After writing my first VPN service review a couple of weeks ago, I asked my readers "what other VPN services" I should evaluate. A much-requested one was HideMyAss (HMA), so here is that review.
You can't evaluate VPN service providers without seeing HideMyAss. They have ads everywhere. My first experience with HMA was through a 1-month free offer provided by Anonabox.
Most security blogs and posts on review sites give HideMyAss a poor rating because they have (allegedly) turned over user log information to authorities (without putting up a fight). Others complain that the service is "feature light".
HideMyAss has a massive network of termination points (one of the biggest in the world).
HideMyAss has increased its prices over the years and has a single tier plan (aka you don't pay for usage volume or number of connected devices).
Your commitment term determines your monthly price. At $6.99 for 12-months, they are competing with the likes of VyprVPN and ProtonVPN. HideMyAss is almost double the price of Internet Private Access (IPA), which is regarded as one of the best from a privacy-guarding perspective. Another much more popular cheaper alternative is UnlimitedVPN.
Once a season, HideMyAss does run a 50% off promo so....
The first major feature is the sheer size of its VPN network. HideMyAss offers 720+ VPN servers in 320+ locations in 190+ countries.
Now we get to the less feature part of our program. HideMyAss VPN support's two simultaneous connections per subscriber. ProtonVPN supports 2 with it's $4 a month basic plan. VyprVPN supports five simultaneous connections with its $6.67 a month plan. VPN Unlimited is offering a $49.99 lifetime plan with five simultaneous connection support.
HideMyAss supports OpenVPN, PPTP and L2TP.
People who buy HideMyAss aren't power users but people who are looking for a "simple" VPN solution with an extensive termination network. They support terminations in locations like Servia and Malawi.
Is HideMyAss Secure and Private?
So many security forums and Reddit threads discuss how HideMyAss (allegedly) turns over user data to police with little pushback. The most prominent example of this accusation is a 2011 situation where it is believed HMA turned over user information for Cody Kretsinger. Cody Kretsinger was a member of LulzSec and arrested by police for hacking Sony Pictures (he was convicted of the crime).

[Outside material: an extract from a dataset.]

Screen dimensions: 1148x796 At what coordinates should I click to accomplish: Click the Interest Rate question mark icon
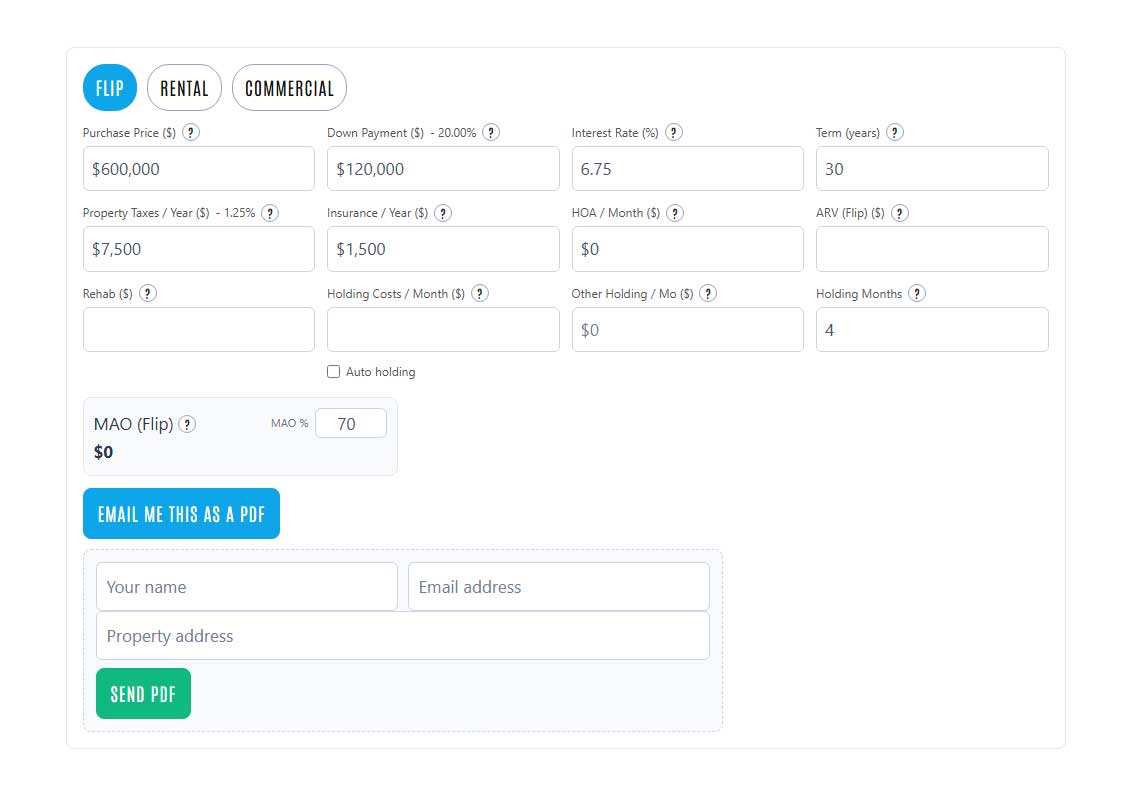coord(674,132)
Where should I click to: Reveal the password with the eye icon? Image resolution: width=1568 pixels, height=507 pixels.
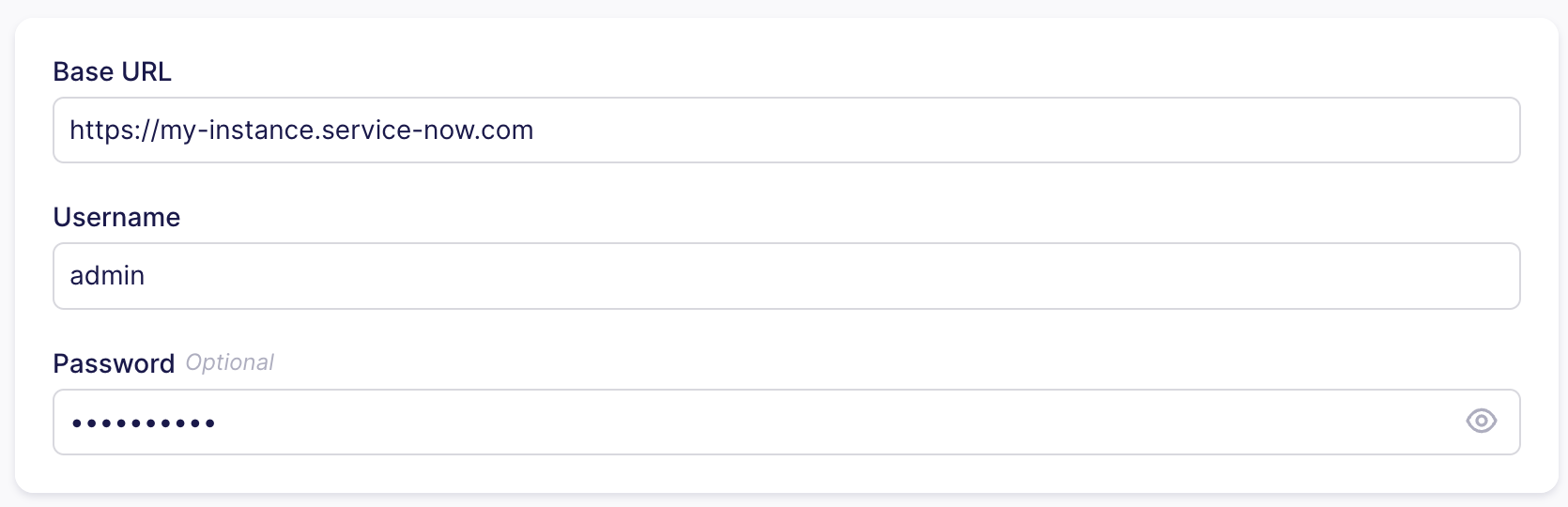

There are dozens of other such claims, just do a quick Google search.
Reading the End User License Agreement, you learn that HideMyAss (Privax) is a UK company and is now owned by Avast (a Czech company). The UK is not known as a haven for privacy (e.g. snoopers charter). Most UK providers must maintain rich metadata logs.
The HideMyAss privacy statement for their VPN service says "We will store a time stamp and IP address when you connect and disconnect to our VPN service, the amount data transmitted (up- and download) during your session together with the IP address of the individual VPN server used by you. We do not store details of, or monitor, the websites you connect to when using our VPN service. We collect aggregated statistical (non-personal) data about the usage of our mobile apps and software." HMA claims this information is kept for 2 to 3 months but the UK Investigatory Powers Act requires that this type of information be kept for 12 months.
Does HideMyAss allow Peer2Peer networking? The answer is Yes for legal content and no for illegal ones. Here is an example of a Reddit thread where a user claims HMA cut-off his service for downloading copyrighted content. In this thread, a user called neonovo says "Yes, two dmca notices from the vpn hide my ass, which as they did not hide my ass I did some much-needed research and found btguard.
If you want to download torrent based content (legal of course), you should check out the list of torrent friendly providers maintained by TorrentFreak.
Is HideMyAss secure?
I emailed HideMyAss support asking for details about its encryption technologies and directed to this support write-up. This write-up does not answer any of my questions about what cyphers are used and how. I believe some of their protocols (like L2TP) use pre-shared keys (which is a bad thing).
Without any additional information, I have to assume the worst and say "I don't consider HideMyAss secure at this point". My starting position is to assume technology is insecure unless proven otherwise.
I could not find DNS leak protection as an option in the Windows client, but my tests showed that it did not leak DNS information.
Assuming everything above didn't scare you away, you may be wondering about performance. Anytime I perform a VPN test; it is done using a 100MB fibre connection (<10ms ping) with a cleanly installed and patched Windows 10 computer connected directly to the internet connection.
Some HideMyAss connections had excellent performance, and other's cut my throughput by more than 50%. Through trial and error, you will be able to find the servers that work best for you, but there is no automated performance cataloguing function.
One item I will add here is the ability to get US Netflix. I test this with every VPN and Netflix never works, except this time it did with one of the US servers I tested. Since it did not work consistently, I am assuming there were a couple of IP addresses Netflix hadn't catalogued as VPN yet.
I don't use VPN to hide illegal activities. I use VPN to protect my privacy when I am using untrusted networks or from my ISP [read Your ISP is tracking you]. With everything that I learned during this review, I can't recommend HideMyAss. There are so many better options (in my opinion) that you shouldn't settle for a company that doesn't go the extra mile.